▶ [Problem requirements] Return all lines in the data where the string "suis" can be found.
[Source material]
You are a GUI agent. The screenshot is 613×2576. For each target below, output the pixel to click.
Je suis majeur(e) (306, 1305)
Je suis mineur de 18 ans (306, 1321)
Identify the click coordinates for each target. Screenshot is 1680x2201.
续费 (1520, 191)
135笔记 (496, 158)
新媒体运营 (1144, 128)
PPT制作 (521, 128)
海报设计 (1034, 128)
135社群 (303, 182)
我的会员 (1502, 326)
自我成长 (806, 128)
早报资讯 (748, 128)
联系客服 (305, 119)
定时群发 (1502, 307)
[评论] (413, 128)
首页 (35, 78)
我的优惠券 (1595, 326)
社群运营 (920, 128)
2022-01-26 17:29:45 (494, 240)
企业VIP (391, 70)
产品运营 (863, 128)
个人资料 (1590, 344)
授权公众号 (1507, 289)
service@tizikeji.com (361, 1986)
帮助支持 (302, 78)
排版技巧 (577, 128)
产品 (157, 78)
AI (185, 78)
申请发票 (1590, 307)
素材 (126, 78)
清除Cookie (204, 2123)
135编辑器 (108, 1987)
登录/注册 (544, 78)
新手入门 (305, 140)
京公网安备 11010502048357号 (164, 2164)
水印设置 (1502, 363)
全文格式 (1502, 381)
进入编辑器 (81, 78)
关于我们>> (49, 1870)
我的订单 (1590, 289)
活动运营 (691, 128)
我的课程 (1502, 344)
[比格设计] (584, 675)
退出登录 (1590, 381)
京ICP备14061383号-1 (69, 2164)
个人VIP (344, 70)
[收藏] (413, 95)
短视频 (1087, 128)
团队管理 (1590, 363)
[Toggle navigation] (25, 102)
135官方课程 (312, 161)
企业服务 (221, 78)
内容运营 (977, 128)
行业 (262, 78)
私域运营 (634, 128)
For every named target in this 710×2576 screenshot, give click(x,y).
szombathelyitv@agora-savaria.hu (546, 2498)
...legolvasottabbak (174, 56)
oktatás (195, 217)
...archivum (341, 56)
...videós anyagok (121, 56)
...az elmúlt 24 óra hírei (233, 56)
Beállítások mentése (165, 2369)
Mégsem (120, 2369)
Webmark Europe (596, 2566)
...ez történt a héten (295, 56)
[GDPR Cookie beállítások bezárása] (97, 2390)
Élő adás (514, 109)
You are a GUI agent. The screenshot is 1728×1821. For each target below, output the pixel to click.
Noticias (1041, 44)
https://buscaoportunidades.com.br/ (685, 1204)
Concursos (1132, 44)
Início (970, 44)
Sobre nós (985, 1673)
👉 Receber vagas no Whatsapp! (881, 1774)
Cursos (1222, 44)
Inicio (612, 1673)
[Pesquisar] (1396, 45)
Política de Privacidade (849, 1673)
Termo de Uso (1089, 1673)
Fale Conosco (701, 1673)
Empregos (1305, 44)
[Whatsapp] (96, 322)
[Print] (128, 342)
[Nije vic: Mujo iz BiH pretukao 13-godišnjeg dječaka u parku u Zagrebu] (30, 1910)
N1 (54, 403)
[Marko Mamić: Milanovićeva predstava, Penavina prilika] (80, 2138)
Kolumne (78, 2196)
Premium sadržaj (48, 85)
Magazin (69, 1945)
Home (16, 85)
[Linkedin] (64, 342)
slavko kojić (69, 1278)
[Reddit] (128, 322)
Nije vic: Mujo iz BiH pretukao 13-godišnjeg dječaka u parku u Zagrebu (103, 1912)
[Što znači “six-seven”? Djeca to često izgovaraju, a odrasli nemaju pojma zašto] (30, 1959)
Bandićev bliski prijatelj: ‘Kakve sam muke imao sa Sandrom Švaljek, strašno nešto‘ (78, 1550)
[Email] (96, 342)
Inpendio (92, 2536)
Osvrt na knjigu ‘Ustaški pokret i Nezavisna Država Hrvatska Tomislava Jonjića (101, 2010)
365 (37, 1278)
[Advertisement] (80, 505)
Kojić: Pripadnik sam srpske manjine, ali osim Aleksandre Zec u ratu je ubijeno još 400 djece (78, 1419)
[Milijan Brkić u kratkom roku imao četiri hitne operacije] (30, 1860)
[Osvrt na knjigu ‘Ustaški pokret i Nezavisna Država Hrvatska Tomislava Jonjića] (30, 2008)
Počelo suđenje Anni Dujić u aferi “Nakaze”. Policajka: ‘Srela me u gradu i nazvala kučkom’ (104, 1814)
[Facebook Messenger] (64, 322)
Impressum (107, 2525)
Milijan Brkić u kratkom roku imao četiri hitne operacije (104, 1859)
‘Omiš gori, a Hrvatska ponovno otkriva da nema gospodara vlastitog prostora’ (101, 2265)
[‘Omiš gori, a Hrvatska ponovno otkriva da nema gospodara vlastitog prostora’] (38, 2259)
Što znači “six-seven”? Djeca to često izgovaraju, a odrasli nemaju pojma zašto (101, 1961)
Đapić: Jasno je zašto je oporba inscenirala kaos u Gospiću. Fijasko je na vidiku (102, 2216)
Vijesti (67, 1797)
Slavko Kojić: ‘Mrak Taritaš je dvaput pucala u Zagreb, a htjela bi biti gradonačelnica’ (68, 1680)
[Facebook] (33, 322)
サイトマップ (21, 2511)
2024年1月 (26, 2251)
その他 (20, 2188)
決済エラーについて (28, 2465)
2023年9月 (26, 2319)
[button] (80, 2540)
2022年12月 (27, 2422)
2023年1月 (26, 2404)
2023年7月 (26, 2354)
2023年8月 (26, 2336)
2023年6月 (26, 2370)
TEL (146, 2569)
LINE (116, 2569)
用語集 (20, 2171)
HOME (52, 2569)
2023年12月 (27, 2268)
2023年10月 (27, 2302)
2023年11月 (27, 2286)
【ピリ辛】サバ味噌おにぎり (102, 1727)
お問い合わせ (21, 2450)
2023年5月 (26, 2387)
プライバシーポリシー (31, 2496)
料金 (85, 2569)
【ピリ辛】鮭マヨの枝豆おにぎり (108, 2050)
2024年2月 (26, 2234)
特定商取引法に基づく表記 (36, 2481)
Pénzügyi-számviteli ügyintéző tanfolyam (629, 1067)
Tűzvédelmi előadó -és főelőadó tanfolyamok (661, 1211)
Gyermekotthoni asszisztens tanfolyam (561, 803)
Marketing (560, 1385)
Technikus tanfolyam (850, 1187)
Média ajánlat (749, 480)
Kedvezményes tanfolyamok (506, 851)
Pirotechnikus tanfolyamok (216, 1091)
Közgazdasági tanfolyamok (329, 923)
[/Source material]
▶ [Written response]
Je suis majeur(e) (306, 1305)
Je suis mineur de 18 ans (306, 1321)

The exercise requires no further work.